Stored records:
————

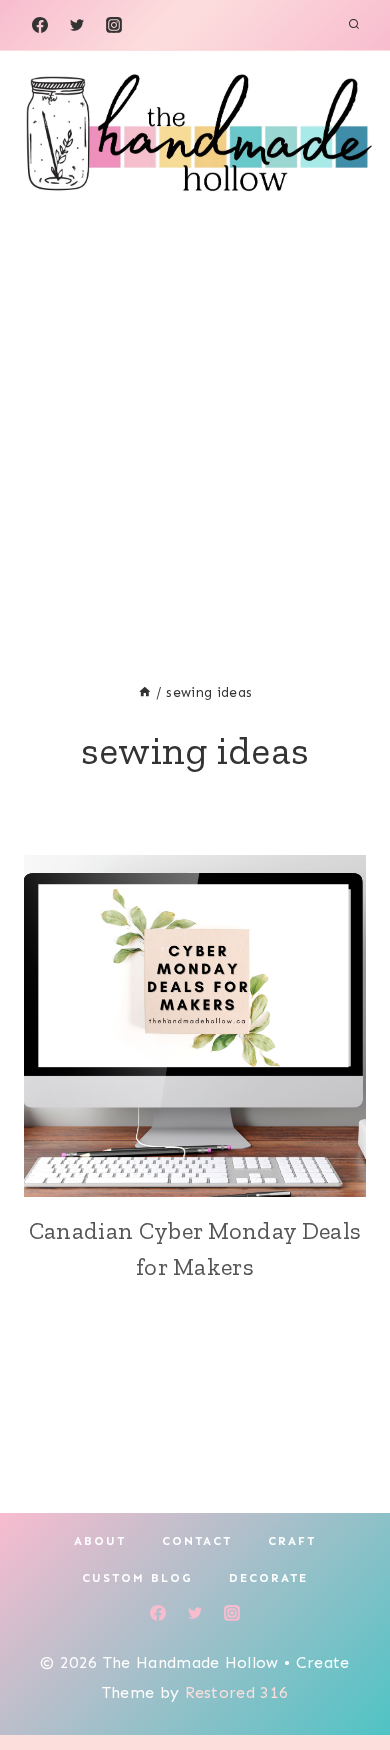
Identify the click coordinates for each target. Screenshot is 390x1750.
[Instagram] (114, 25)
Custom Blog (137, 1578)
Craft (292, 1541)
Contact (197, 1541)
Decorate (268, 1578)
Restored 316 (237, 1692)
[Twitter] (77, 25)
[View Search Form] (354, 25)
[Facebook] (40, 25)
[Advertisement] (195, 418)
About (100, 1541)
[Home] (145, 692)
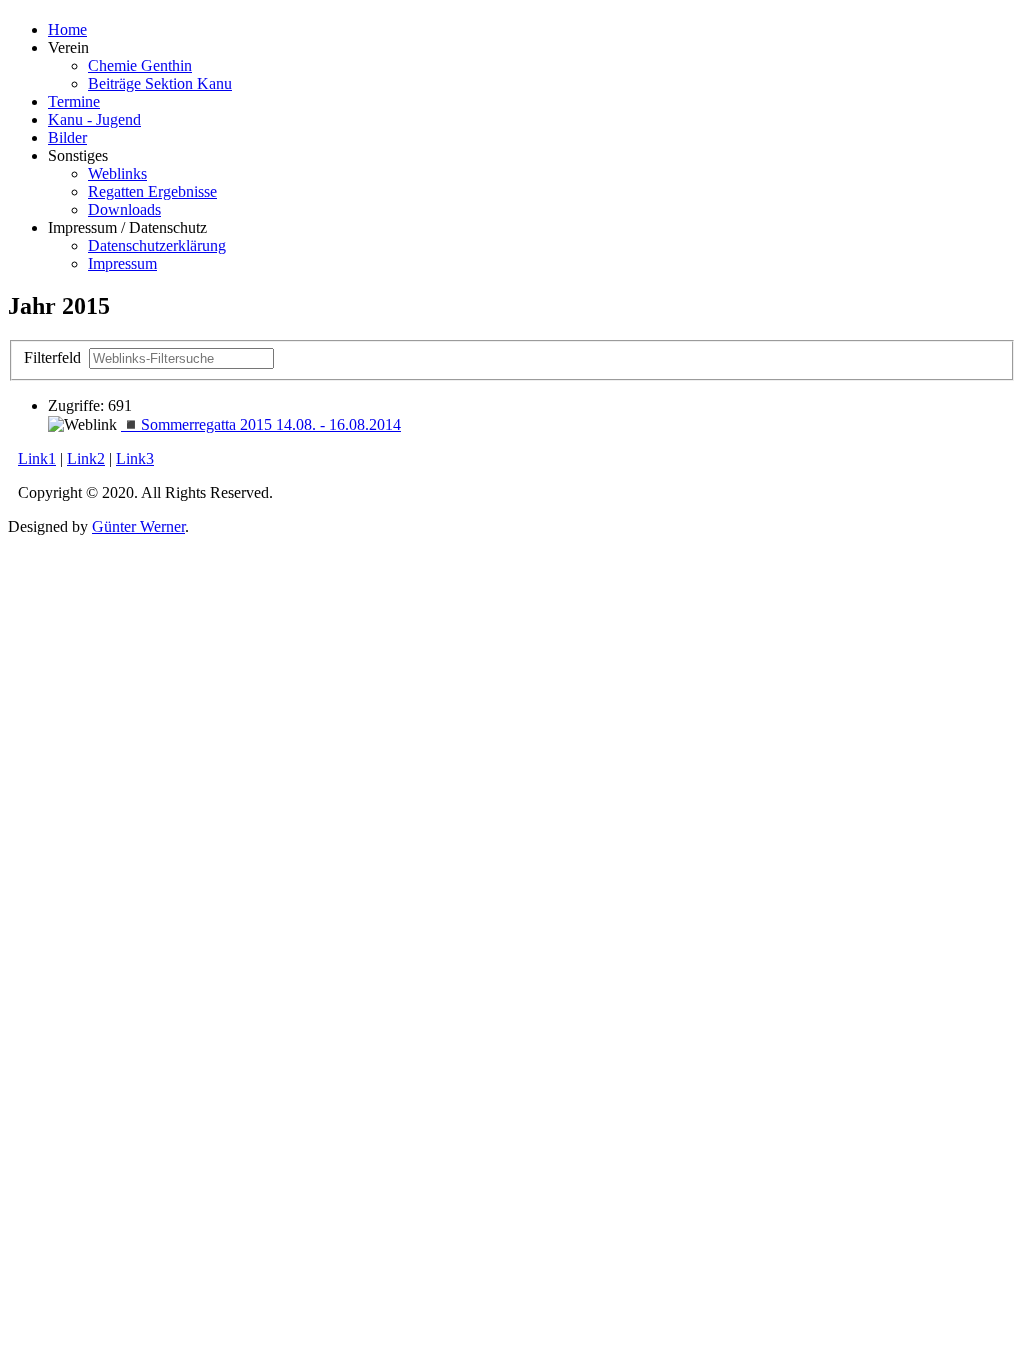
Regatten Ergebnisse (152, 191)
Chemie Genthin (140, 65)
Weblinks (117, 173)
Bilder (67, 137)
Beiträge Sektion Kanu (160, 83)
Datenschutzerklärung (157, 245)
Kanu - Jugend (94, 119)
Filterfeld (54, 357)
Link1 (37, 458)
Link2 (86, 458)
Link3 (135, 458)
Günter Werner (138, 526)
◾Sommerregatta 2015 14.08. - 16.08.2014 (261, 424)
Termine (74, 101)
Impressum (122, 263)
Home (67, 29)
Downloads (124, 209)
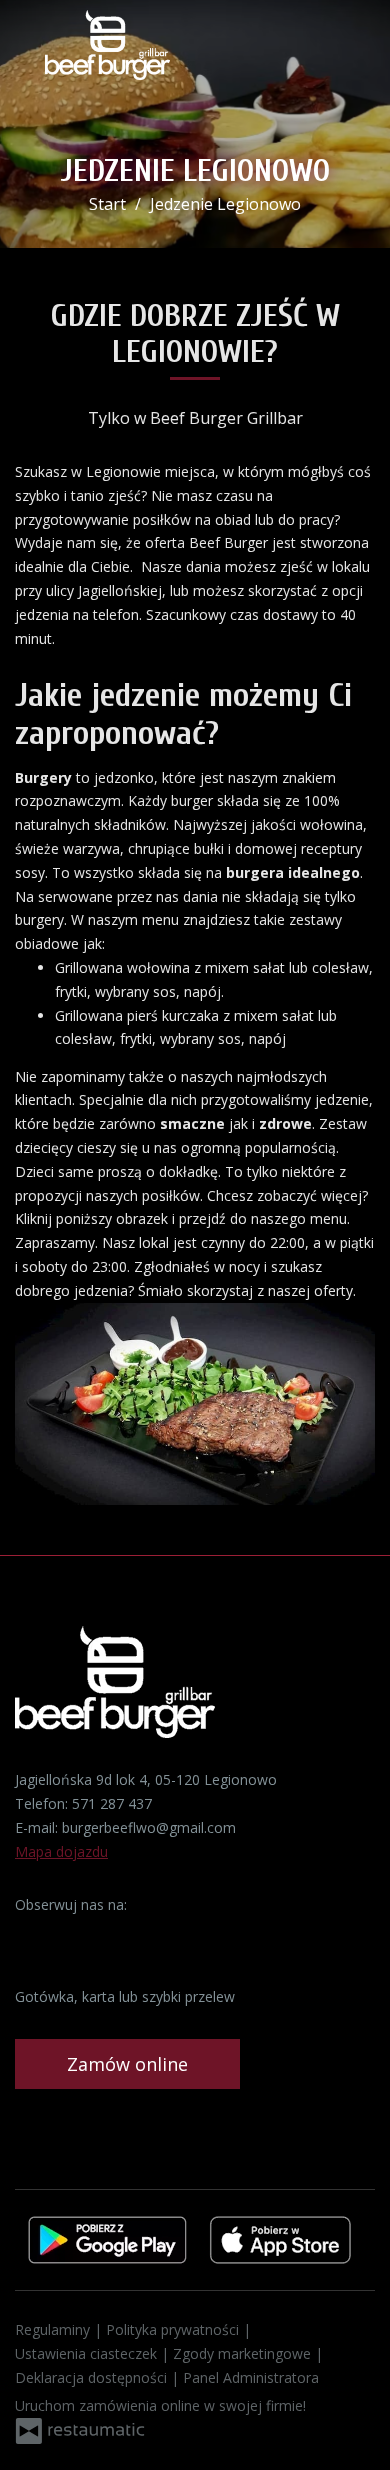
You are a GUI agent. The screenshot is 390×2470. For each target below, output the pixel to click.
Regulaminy (54, 2329)
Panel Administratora (251, 2377)
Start (107, 204)
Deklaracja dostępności (93, 2377)
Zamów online (127, 2064)
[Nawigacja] (354, 50)
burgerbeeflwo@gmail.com (149, 1827)
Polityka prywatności (174, 2329)
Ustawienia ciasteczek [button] (88, 2353)
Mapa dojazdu (61, 1851)
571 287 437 (112, 1803)
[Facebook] (32, 1936)
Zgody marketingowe (244, 2353)
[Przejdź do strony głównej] (107, 45)
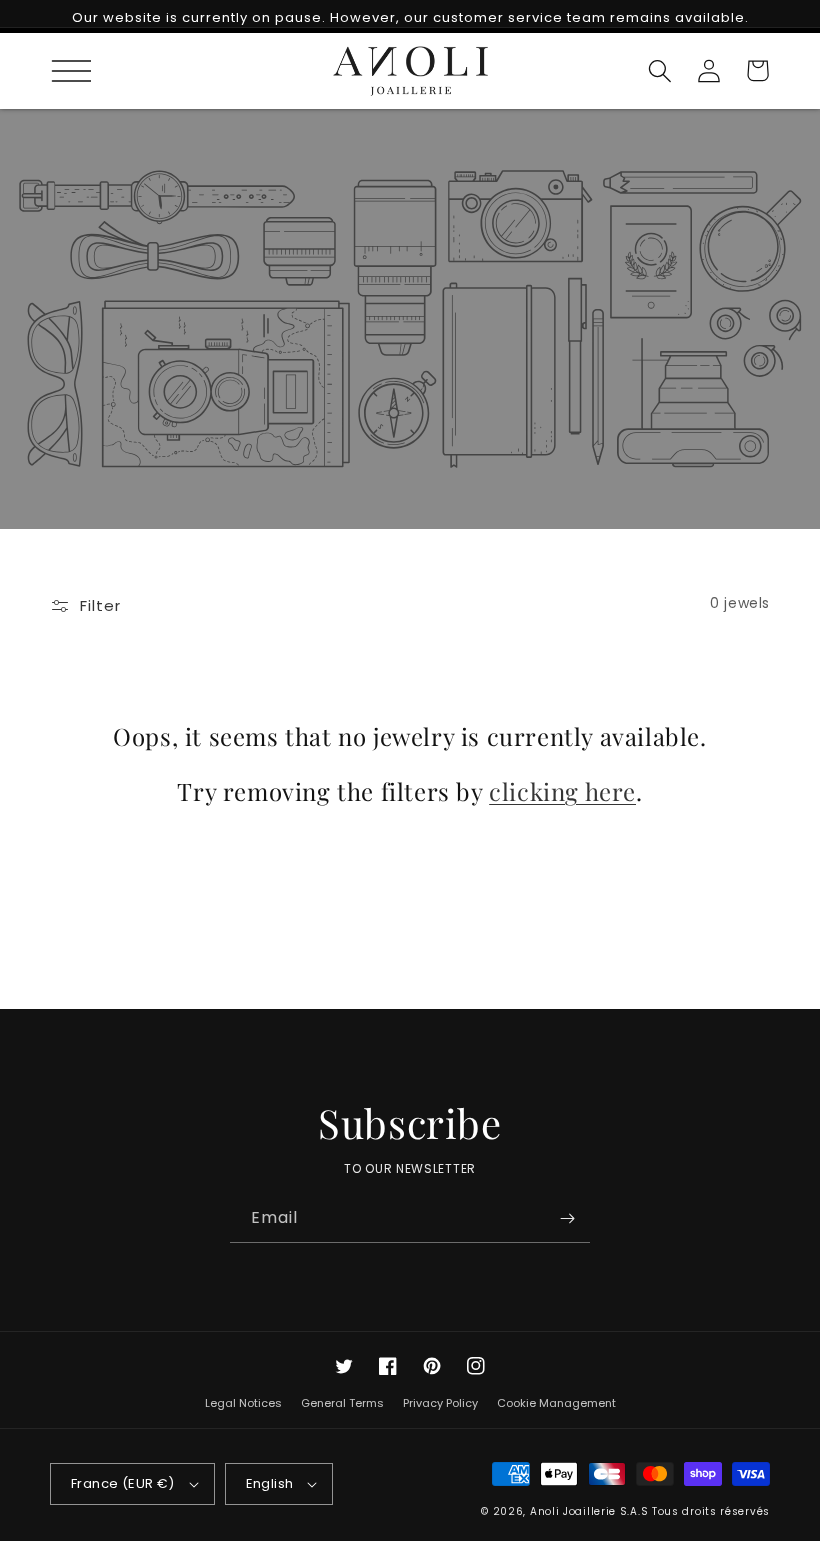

————

Task instructions => Whatever lies between the first line of the data and the line holding "You are a GUI", inclusive, should be repeated exactly, apart from the pictures.

Response area =>
Identify the click coordinates for each target. Screenshot is 390x1750.
[Instagram] (114, 25)
Custom Blog (137, 1578)
Craft (292, 1541)
Contact (197, 1541)
Decorate (268, 1578)
Restored 316 (237, 1692)
[Twitter] (77, 25)
[View Search Form] (354, 25)
[Facebook] (40, 25)
[Advertisement] (195, 418)
About (100, 1541)
[Home] (145, 692)
Regatten Ergebnisse (152, 191)
Chemie Genthin (140, 65)
Weblinks (117, 173)
Bilder (67, 137)
Beiträge Sektion Kanu (160, 83)
Datenschutzerklärung (157, 245)
Kanu - Jugend (94, 119)
Filterfeld (54, 357)
Link1 (37, 458)
Link2 (86, 458)
Link3 (135, 458)
Günter Werner (138, 526)
◾Sommerregatta 2015 14.08. - 16.08.2014 (261, 424)
Termine (74, 101)
Impressum (122, 263)
Home (67, 29)
Downloads (124, 209)
You are a GUI agent. The screenshot is 390×2470. For each target below, output the pixel to click.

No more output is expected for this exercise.